Insolvenz vs. Schuldenbereinigung: Welche Lösung passt zu welcher Situation?

Kurz erklärt: Wenn die Schulden zu hoch geworden sind, scheint die Privatinsolvenz oft der einzige Ausweg. Doch nicht jede finanzielle Krise führt automatisch in ein Insolvenzverfahren. Vielleicht fragen Sie sich, ob es aus der Überschuldung noch einen anderen Weg gibt.

Tatsächlich stehen Ihnen verschiedene Möglichkeiten offen, Schulden abzubauen. Ob eine solche Schuldenbereinigung realistisch ist, hängt von Ihrer individuellen Situation ab.

Dieser Beitrag zeigt Ihnen, welche Wege der Schuldenbereinigung es gibt, wann sie sinnvoll sein können und wann eine Insolvenz der bessere Weg ist.

Inhaltsverzeichnis

Was bedeutet Schuldenbereinigung?

Mit dem Begriff Schuldenbereinigung ist der Versuch gemeint, eine Insolvenz möglichst zu vermeiden. Dafür wird geprüft, ob es noch realistische Möglichkeiten gibt, Schulden zurückzuzahlen, zu reduzieren oder sich außergerichtlich mit den Gläubigern zu einigen.

Für die Schuldenbereinigung kommen verschiedene Maßnahmen infrage:

  • Ratenzahlungen vereinbaren,
  • Zahlungen vorübergehend stunden,
  • Vergleiche mit Gläubigern verhandeln,
  • eine außergerichtliche Einigung vorbereiten oder
  • einen Schuldenbereinigungsplan erstellen.

Scheitert eine außergerichtliche Lösung, kann später im Zusammenhang mit einem Insolvenzantrag ein gerichtliches Schuldenbereinigungsverfahren folgen. Dabei prüft das Insolvenzgericht, ob auf Grundlage eines Schuldenbereinigungsplans doch noch eine Einigung mit den Gläubigern möglich ist.
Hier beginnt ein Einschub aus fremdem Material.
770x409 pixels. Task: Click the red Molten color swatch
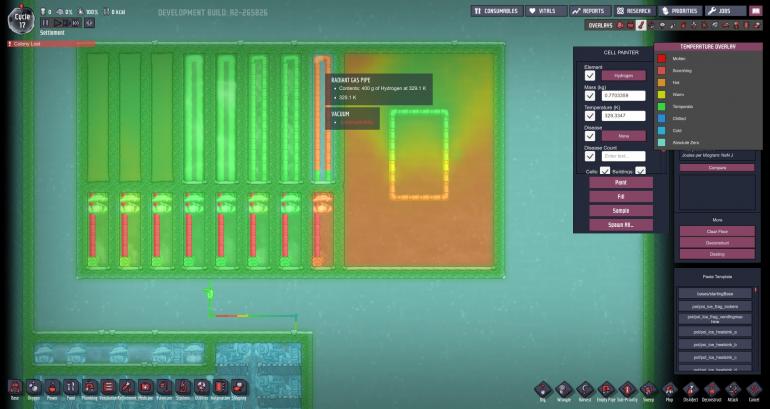(662, 58)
Bei der außergerichtlichen Schuldenbereinigung geht es nicht nur darum, irgendeine Rückzahlungslösung zu finden. Entscheidend ist eine Regelung, die zu Ihrem Einkommen, Ihren laufenden Kosten, der Anzahl Ihrer Gläubiger und Ihrer Schuldenhöhe passt. Nur so kann ein Weg entstehen, mit dem Sie Ihre Schulden langfristig hinter sich lassen können.

Welche Form der Schuldenbereinigung infrage kommt, lässt sich meist nicht pauschal beantworten. Sinnvoll ist deshalb ein schrittweiser Blick auf Schulden, Gläubiger und verfügbare finanzielle Mittel.

Erster Schritt: Schulden, Gläubiger und Zahlungsfähigkeit prüfen

Bevor eine Lösung zur Schuldenbereinigung gefunden werden kann, braucht es einen vollständigen Überblick über Ihre finanzielle Situation. Viele Betroffene wissen, dass sie Schulden haben, kennen aber nicht die tatsächliche Gesamtsumme. Häufig sind zusätzlich Zinsen, Mahnkosten und Inkassogebühren angefallen, sodass die Gesamtschulden weiter gestiegen sind.

Deshalb sollten zunächst alle Gläubiger erfasst werden, zum Beispiel Banken, Inkassounternehmen, Vermieter, Energieversorger, Mobilfunkanbieter, Versandhändler, Behörden oder private Gläubiger. Danach wird geprüft, welche Forderungen im Einzelnen bestehen, welche Beträge offen sind und ob sich alle Posten nachvollziehen lassen.

Ebenso wichtig ist der Blick auf Ihre monatliche finanzielle Situation: Welche Einnahmen stehen Ihnen zur Verfügung? Welche notwendigen Ausgaben fallen für Miete, Energie, Versicherungen, Lebensmittel und weitere laufende Kosten an? Erst aus dieser Gegenüberstellung wird sichtbar, ob überhaupt ein verlässlicher Betrag für Zahlungen an Gläubiger bleibt.

Außerdem sollte geklärt werden, ob bereits Mahnverfahren, Vollstreckungen oder Pfändungen laufen. Besonders dringlich sind Forderungen, die Ihre Wohnung, Energieversorgung oder Ihr Konto betreffen – sowie laufende Pfändungen, die Ihr Einkommen belasten.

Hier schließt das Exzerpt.